Adobe is currently beta testing its Photoshop Express ('PSX') online image editor with built-in photosharing. Users open an account on an Adobe server and PSX can upload, edit and share their photos in a manner not dissimilar to Flickr - but with browser-based Photoshoppery added. All very funky, coolly Web 2.0 and easy for the user, but there is a catch : in order to use the service you not only grant Adobe a perpetual, royalty free license to distribute and share your work, you also grant any other user of the service the irrevocable right to use your work forever, free of charge and in almost any way they see fit.

Here Adobe encourages users to pillage each others work:

So someone else took the coolest shot you've ever seen! Now you can download photos from anyone's public albums and keep a collection of your favourites. Download straight from a slideshow (the link is in the lower left corner of your content) or from the Photo Options menu in grid view.

And here is the download facility, generously offering the image in any of the configured sizes. Note leeching is facilitated by the 'Embed' link.

Flickr gets plenty of stick for careless treatment of photographers' intellectual property delivered through their API, but Adobe PSX looks to go significantly further. Flickr at least allows photographers to assign a license that limits use, or to reserve all rights so that sharing work and allowing it to be viewed does not negate copyright. Many PSX users will probably assume Adobe have implemented something similar, and will skip the T&C's. Adobe make this rather easy, all it requires is a tick in a box when you create an account:

You do later get to see the same T&C when installing the uploader software. We strongly advise that you make the effort to wade through them.

5. Sharing Your Content
One of the main purposes of the Service is to facilitate sharing among users of the Service.
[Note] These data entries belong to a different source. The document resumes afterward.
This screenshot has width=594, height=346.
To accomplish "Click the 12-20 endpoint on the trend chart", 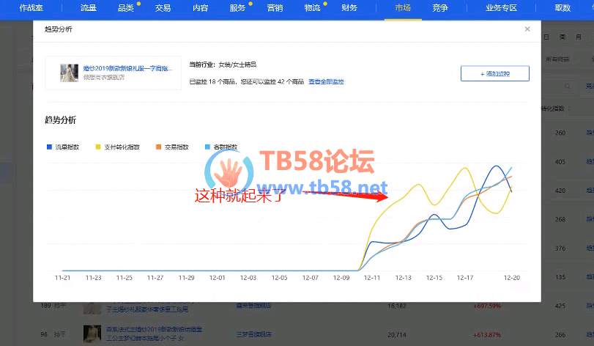I will tap(511, 191).
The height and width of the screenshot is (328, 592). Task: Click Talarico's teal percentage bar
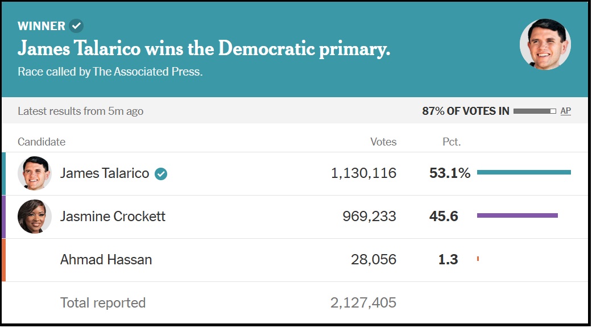click(x=524, y=172)
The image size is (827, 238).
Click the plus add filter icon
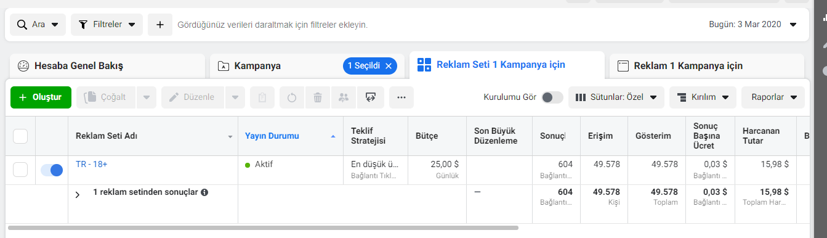[x=160, y=25]

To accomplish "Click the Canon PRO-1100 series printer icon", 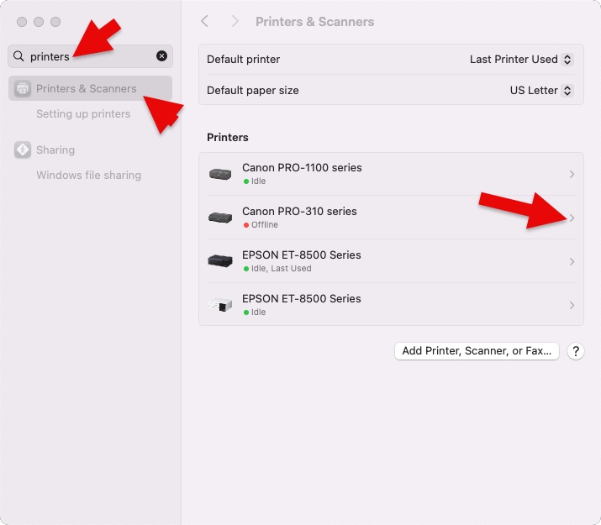I will (220, 174).
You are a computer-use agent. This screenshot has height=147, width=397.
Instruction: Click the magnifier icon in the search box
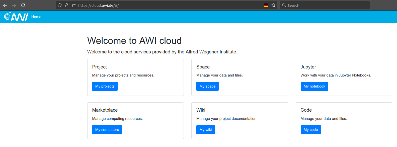coord(284,5)
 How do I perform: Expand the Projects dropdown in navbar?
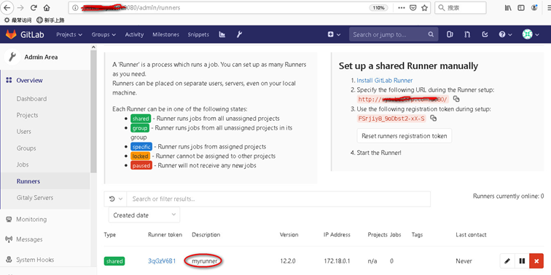tap(69, 34)
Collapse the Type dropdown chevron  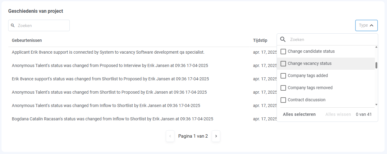[x=372, y=25]
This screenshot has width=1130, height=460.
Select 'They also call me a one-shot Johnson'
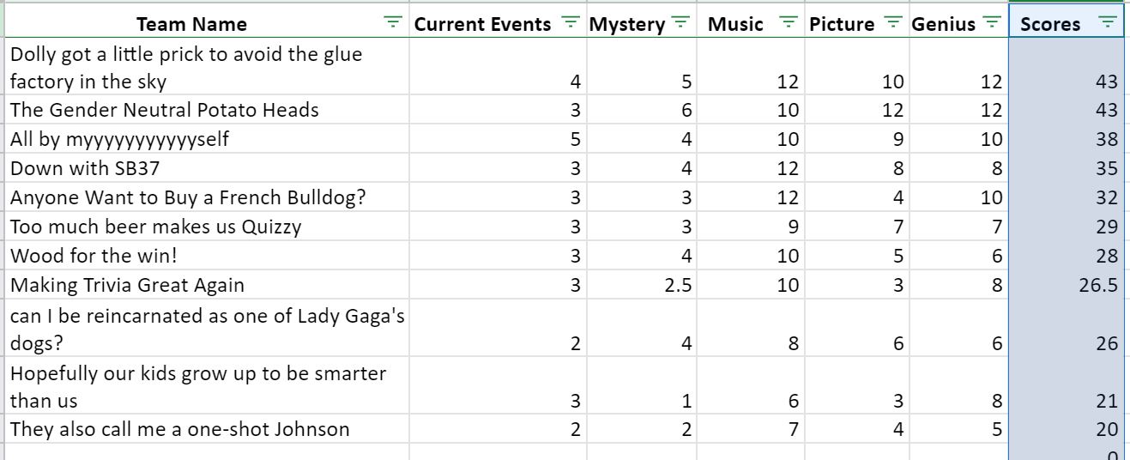coord(207,429)
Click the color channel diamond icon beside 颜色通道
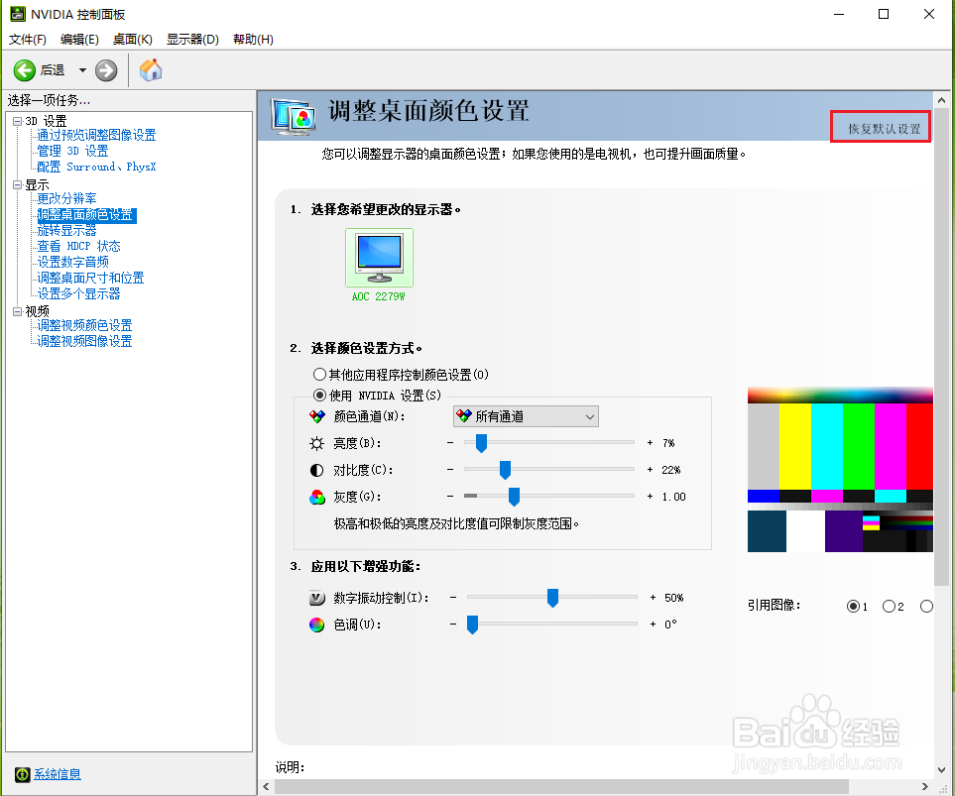The height and width of the screenshot is (796, 955). coord(318,416)
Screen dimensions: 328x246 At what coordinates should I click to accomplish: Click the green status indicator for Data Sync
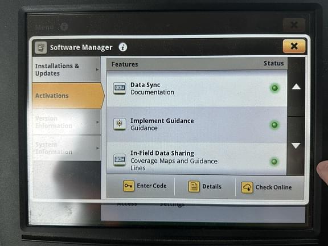coord(274,88)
The Service enables sharing of Your Content with Other Users in several ways that include, but are not limited to:
1. by using the "My Gallery" function to post Your Content to the Galleries portion of the Service;
2. by using the "email" function to send an email, containing a URL link to Your Content, to recipients of your choosing; and/or
3. by using the "Link" function and/ or the "Embed" function to give others the ability to easily link to Your Content from any document or web page and/or to embed Your Content in any document or web page.
Once you share Your Content via any one of these or other sharing features, the shared portion of Your Content becomes Your Shared Content and you will be granting Other Users certain rights in and to Your Shared Content as further described below in Sections 6 (b) and 7. Please know that when you share Your Content, you may also make your email address and your Personal Sharing URL publicly available as well depending on how you decide to share.
6. Use of Your Content
This section hereby replaces Section 8(a) (“Use of Your Content”) of the General Terms.
By Adobe
Adobe does not claim ownership of Your Content. However, we do need certain rights from you, with respect to Your Content, in order to operate the Service and in order to enable you to do all the things this Service affords you the ability to do. Therefore, with respect to Your Content, you grant Adobe a worldwide (because the internet is global), royalty-free (meaning we do not owe you any money), nonexclusive (meaning you are free to license Your Content to others) fully sublicensable (so that we can permit our affiliates, subcontractors and agents to deliver the Service on our behalf) license to use, reproduce and modify Your Content solely for the purposes of operating the Service and enabling your use of the Service. With respect to Your Shared Content, you additionally grant Adobe the rights to distribute, publicly perform and publicly display Your Shared Content (in whole or in part) for the sole purposes of operating the Service and enabling your use of the Service and to sublicense Your Shared Content to Other Users subject to the limitations of Section 7 below. These limited licenses do not grant Adobe the right to sell or otherwise license Your Content or Your Shared Content on a stand alone basis. Further, you may terminate Adobe’s right to distribute, publicly perform and publicly display Your Shared Content by making it no longer shared. You may terminate the remainder of Adobe’s rights by removing Your Content from the Service. (Detailed instructions on how to do these things can be found at http://www.adobe.com/cfusion/webforums/forum/messageview.cfm?forumid=74& catid=684&threadid=1351324&enterthread=y). Upon removal of Your Content from the Service or upon making Your Shared Content no longer shared, Adobe shall have a reasonable time to cease use, distribution and/or display of Your Content. However, you acknowledge and agree that Adobe shall have the right to keep archived copies of Your Content.
2. By Other Users
You hereby grant Other Users a worldwide (because the internet is global), royalty-free (meaning that Other Users do not owe you any money), nonexclusive (meaning you are free to license Your Content to others) license to view, download, print, distribute, publicly perform and publicly display Your Shared Content subject to the limitations in Section 7. If you do not wish to grant these rights in Your Shared Content then do not share Your Content with Other Users. While you have the ability to remove Your Content from the service and/or the public areas within the Service and thus prevent future licenses from being granted, you acknowledge and agree that once Your Shared Content has been shared, Adobe can neither monitor nor control what Other Users do with it.
7. Use of Shared Content...
Adobe grants you a worldwide, royalty-free, nonexclusive license to view, download, print, distribute, publicly perform and publicly display content shared by Other Users with you via the Service or that Other Users make publicly available via the Service (“Shared Content”), subject to the following conditions:
1. Your rights granted by this Section are limited to your personal, informational, non-commercial and, in the case of a business, internal purposes only;
2. You may not sell, rent, lease or license the Shared Content to others;
3. You may not modify or alter the Shared Content;
4. You may not remove any text, copyright or other proprietary notices contained in the Shared Content; and
5. When you embed Shared Content on a web page, you agree that you will include a prominent link back to the Service from that page.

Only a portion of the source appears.